Для дальнейшего, более точного анализа и оптимизации, критически важно получить следующие данные:

  1. Планы выполнения проблемных запросов. Требуется вывод EXPLAIN (ANALYZE, BUFFERS, TIMING, FORMAT TEXT) для каждого из топ-5 запросов по ожиданиям IO (Query ID: 2105654..., -82981725... и др.). Без этого любые рекомендации по индексам или переписыванию запросов остаются предположением.
  2. Содержимое системного представления pg_stat_statements. Необходим срез данных по shared_blks_hit, shared_blks_read, и temp_blks_written для тех же ID запросов, чтобы точно оценить эффективность кэширования и факты обращения к диску/временным файлам.
  3. Текущие настройки планировщика. Явно запросить полный вывод SHOW effective_cache_size;, SHOW random_page_cost;, чтобы подтвердить или опровергнуть предположение о "грехе инженера 3".
  4. Данные о раздувании таблиц и индексов. Сделать выборку из pg_stat_user_tables (особенно n_dead_tup и n_live_tup) для таблиц, участвующих в проблемных запросах, чтобы исключить фактор неактуальной статистики или раздувания. Это подтвердит или опровергнет необходимость корректировки autovacuum.
-6

Общий технический итог

В ходе анализа инцидентного периода (09:16–10:16) относительно тестового (08:16–09:16) выявлено:

  1. устойчивый отрицательный тренд простоя CPU (R²=0,84) при нормативных показателях дисковой подсистемы (низкая утилизация, отсутствие очередей);
  2. сильная отрицательная корреляция операционной скорости СУБД с IOPS (r ≈ -0,96), что свидетельствует о CPU-лимитированной природе деградации;
  3. идентифицированы проблемные запросы (например, QUERYID 2105654058821398675) с непропорционально высоким числом ожиданий DataFileRead;
  4. подтверждён критический дефицит свободной оперативной памяти (<5%), создающий риск OOM.

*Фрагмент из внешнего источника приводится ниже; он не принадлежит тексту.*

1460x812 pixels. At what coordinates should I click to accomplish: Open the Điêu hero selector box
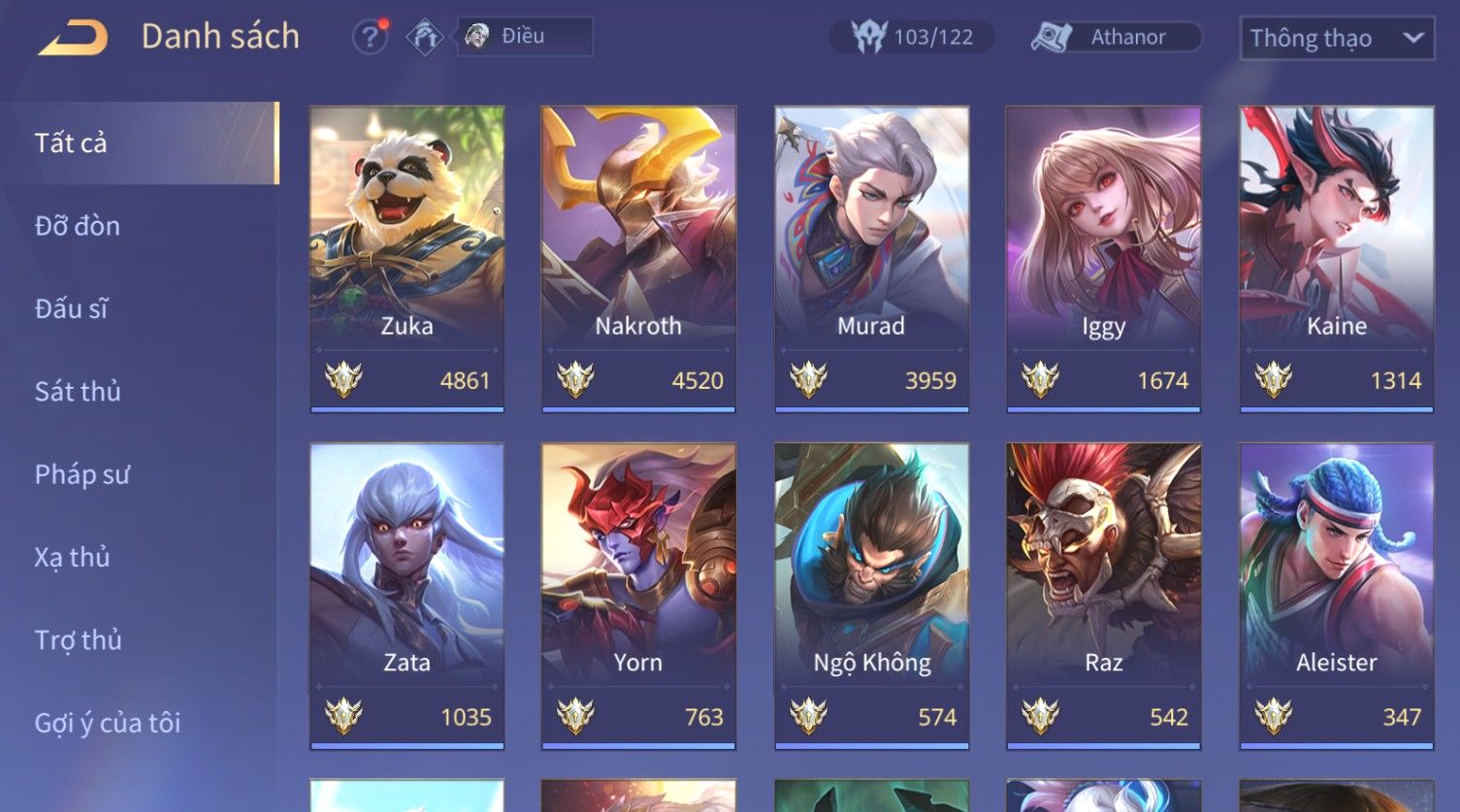pos(525,37)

⚠️Корневой причиной признано достижение предела производительности CPU на фоне неоптимальных планов запросов и завышенных настроек планировщика (effective_io_concurrency = 300).

Послесловие

ℹ️Полученные результаты подтверждают необходимость внедрения методологии предиктивного мониторинга ресурсных трендов (в частности, падения простоя CPU как опережающего индикатора) вместо реактивного анализа вторичных ожиданий.

ℹ️Для углублённой верификации гипотез требуется получение планов выполнения (EXPLAIN ANALYZE) проблемных запросов и срезов pg_stat_statements.

ℹ️В среднесрочной перспективе масштабирование оперативной памяти до 32 ГБ и добавление vCPU являются экономически обоснованными мерами предотвращения рецидивов инцидентов данного класса.